Ey Rasûlüm, sen Allah’a ortak koşan bu müşriklerden, hakka davetine ve öğüt vermene karşılık bir ücret mi alıyorsun da onlar, ağır borç altına giriyor ve davetini kabul etmiyorlar. Yoksa onların ellerinde, gayba ait bilgilerin yazıldığı Levh-i Mahfuz mu var da onlar oradan bir takım biigileri kopya ediyor ve onlarla sana karşı tartışıyorlar ve inkârcıların, iman edenlerden daha üstün olduklarını oradan mı öğreniyorlar?

48

“Ey Rasûlüm, sen rabbinin hükmüne sabret. Balık tarafından yutulan Yunus'un durumuna düşme. O, kederli bir halde rabbine nida etmişti.”

Ey Rasûlüm, getirdiğin Kur'ana karşı çıkan şu müşrikler hakkında rabbinin sana verdiği hükme sabret. Rabbinin sana emrettiğini devam ettir. Onların eziyet etmeleri seni tebliğinden alıkoymasın. Sakın sen, balık tarafından yutulan Yunus b. Metta gibi aceleci ve sabırsız olma. Onun gibi tebliği bırakma, aksi takdirde, onun uğratıldığı cezaya çarptırılırsın. O, kederli bir halde rabbine münacaatta bulunmuştu.
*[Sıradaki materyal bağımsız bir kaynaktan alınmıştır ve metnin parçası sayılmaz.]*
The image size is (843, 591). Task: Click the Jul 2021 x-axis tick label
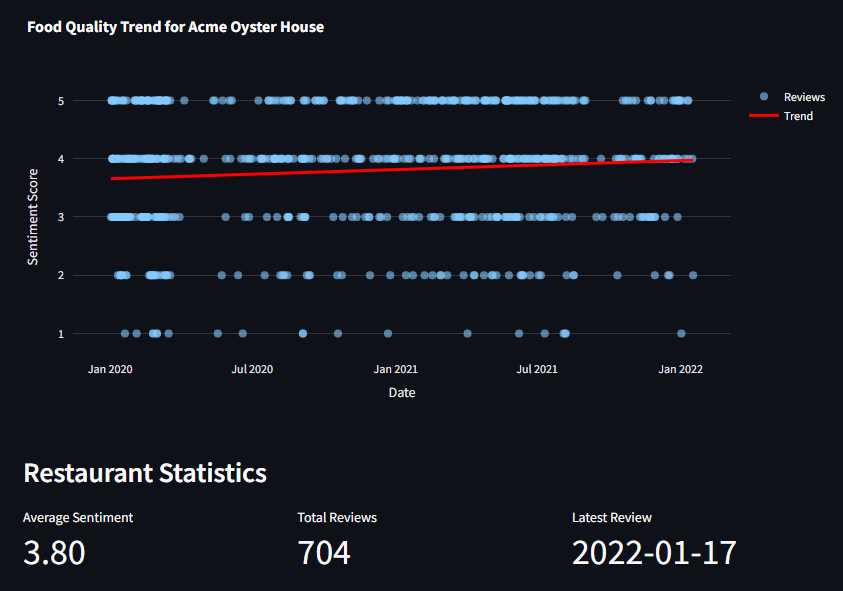(x=537, y=369)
Ve "Senden başka hiçbir ilâh yoktur, seni tenzih ve tesbih ederim, doğrusu ben, zalimlerden oldum." Enbiya Sûresi, 21/87 demişti. "Biz de duasını kabul edip onu sıkıntılardan kurtardık.." Enbiya Sûresi, 2188

49

“Eğer ona rabbinin nimeti yetişmeseydi, kınanmış olarak çıplak bir yere atılmış olacaktı.”

50

“Rabbi onu peygamber seçerek salih kullardan eyledi.”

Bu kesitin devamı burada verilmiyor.